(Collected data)
···
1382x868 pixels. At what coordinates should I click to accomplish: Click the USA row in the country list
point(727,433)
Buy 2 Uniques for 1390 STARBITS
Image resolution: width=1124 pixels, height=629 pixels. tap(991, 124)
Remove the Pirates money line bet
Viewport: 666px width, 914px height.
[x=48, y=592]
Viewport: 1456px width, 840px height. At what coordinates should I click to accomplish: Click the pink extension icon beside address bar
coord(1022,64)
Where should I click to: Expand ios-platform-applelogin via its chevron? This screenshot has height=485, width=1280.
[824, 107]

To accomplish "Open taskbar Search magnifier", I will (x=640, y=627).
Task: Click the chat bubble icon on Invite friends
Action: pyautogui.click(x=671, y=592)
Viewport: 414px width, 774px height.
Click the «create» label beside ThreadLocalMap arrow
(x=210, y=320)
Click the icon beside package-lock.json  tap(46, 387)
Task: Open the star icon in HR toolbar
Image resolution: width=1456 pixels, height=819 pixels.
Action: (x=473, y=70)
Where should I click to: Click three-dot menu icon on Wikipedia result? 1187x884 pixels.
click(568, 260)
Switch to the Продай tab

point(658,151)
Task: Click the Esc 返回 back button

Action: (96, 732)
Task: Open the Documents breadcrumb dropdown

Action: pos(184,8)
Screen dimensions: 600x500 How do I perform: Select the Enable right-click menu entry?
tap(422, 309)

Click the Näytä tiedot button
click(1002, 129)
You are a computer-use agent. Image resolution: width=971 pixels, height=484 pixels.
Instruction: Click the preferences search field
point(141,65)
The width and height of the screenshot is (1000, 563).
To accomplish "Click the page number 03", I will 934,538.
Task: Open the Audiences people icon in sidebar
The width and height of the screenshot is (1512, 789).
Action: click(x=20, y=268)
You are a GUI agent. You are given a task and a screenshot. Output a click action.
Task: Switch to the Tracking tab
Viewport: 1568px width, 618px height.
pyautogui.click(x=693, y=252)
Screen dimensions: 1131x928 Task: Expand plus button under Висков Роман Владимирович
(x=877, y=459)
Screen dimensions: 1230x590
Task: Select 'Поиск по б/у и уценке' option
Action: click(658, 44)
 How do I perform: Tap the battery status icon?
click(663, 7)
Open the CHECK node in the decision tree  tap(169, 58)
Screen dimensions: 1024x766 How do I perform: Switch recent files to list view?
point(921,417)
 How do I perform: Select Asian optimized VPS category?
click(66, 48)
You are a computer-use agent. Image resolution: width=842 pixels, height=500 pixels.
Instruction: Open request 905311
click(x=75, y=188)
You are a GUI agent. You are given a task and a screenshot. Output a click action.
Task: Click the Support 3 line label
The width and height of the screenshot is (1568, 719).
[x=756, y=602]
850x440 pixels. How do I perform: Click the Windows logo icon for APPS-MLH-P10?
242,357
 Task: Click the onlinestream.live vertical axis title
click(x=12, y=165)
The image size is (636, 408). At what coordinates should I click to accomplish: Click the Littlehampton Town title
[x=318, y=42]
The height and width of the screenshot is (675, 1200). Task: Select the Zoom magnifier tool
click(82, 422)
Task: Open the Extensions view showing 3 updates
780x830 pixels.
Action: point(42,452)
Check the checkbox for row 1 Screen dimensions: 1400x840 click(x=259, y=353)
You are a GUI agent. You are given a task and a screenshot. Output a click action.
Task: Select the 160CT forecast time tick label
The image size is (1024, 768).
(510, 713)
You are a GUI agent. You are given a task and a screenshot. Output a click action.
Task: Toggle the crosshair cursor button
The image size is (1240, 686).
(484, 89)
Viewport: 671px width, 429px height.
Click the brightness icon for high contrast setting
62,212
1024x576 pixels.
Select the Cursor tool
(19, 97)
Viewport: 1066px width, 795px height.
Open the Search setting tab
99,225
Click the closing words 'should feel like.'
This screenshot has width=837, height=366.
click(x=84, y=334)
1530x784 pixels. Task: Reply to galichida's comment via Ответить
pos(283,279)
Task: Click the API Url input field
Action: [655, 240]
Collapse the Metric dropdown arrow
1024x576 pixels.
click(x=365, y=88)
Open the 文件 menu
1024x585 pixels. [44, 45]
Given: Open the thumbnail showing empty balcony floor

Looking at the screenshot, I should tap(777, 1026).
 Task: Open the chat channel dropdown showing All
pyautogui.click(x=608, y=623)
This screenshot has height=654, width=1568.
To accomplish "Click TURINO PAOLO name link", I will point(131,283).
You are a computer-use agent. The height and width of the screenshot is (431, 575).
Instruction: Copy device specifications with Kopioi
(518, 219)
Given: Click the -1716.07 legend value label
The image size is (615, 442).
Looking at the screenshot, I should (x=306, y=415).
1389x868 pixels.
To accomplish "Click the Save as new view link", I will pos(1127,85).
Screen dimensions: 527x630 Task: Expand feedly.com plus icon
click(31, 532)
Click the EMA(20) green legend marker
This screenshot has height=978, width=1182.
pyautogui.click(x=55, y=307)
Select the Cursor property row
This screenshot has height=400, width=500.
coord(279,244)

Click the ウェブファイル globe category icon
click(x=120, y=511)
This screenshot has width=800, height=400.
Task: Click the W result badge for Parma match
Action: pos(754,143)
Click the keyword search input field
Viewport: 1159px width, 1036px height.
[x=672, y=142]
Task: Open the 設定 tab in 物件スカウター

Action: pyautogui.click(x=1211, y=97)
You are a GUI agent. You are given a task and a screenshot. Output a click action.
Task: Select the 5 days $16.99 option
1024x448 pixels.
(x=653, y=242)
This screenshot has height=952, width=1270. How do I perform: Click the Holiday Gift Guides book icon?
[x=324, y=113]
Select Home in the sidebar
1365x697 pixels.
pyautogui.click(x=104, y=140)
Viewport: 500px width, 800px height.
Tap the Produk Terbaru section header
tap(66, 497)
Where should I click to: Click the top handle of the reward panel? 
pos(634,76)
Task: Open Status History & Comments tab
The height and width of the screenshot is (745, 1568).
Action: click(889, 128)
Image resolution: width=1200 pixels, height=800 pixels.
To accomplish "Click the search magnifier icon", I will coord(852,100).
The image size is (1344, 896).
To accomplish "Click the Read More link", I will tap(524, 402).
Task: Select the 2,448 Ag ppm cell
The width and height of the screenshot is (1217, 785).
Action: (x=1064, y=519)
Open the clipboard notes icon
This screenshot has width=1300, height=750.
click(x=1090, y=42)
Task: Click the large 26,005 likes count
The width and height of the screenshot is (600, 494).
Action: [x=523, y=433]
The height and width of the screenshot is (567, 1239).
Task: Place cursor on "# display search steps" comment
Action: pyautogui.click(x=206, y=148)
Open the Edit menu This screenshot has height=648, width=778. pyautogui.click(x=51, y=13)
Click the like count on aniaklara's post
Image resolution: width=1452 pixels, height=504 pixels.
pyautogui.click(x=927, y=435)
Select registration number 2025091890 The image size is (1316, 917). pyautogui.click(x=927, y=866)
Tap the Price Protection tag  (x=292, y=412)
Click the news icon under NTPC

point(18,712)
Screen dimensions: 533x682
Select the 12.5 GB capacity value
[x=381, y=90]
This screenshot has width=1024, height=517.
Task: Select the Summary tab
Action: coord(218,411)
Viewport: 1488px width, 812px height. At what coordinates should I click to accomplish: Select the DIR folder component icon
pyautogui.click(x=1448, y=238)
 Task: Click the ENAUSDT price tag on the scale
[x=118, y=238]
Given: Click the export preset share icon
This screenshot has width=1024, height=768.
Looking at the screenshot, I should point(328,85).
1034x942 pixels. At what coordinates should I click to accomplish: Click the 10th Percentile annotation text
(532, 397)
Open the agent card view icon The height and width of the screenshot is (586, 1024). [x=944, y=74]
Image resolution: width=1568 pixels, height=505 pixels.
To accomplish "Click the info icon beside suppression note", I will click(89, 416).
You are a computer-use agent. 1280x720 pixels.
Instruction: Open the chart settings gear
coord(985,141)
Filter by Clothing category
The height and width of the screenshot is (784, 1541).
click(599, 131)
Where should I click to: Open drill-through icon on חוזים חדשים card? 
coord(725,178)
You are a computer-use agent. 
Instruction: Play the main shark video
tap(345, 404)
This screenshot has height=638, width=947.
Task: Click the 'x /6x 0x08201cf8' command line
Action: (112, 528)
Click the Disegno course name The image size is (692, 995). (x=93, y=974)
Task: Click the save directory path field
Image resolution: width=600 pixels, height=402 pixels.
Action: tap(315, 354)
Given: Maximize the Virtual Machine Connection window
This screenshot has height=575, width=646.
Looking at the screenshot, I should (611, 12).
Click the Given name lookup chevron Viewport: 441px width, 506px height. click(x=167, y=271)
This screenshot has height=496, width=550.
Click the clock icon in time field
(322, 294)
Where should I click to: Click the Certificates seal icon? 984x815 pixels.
···
Where does "link" appear in the records above? Copy each line that holds it.

OUTPUT:
To accomplish "Click TURINO PAOLO name link", I will point(131,283).
To accomplish "Click the Save as new view link", I will pos(1127,85).
To accomplish "Click the Read More link", I will tap(524, 402).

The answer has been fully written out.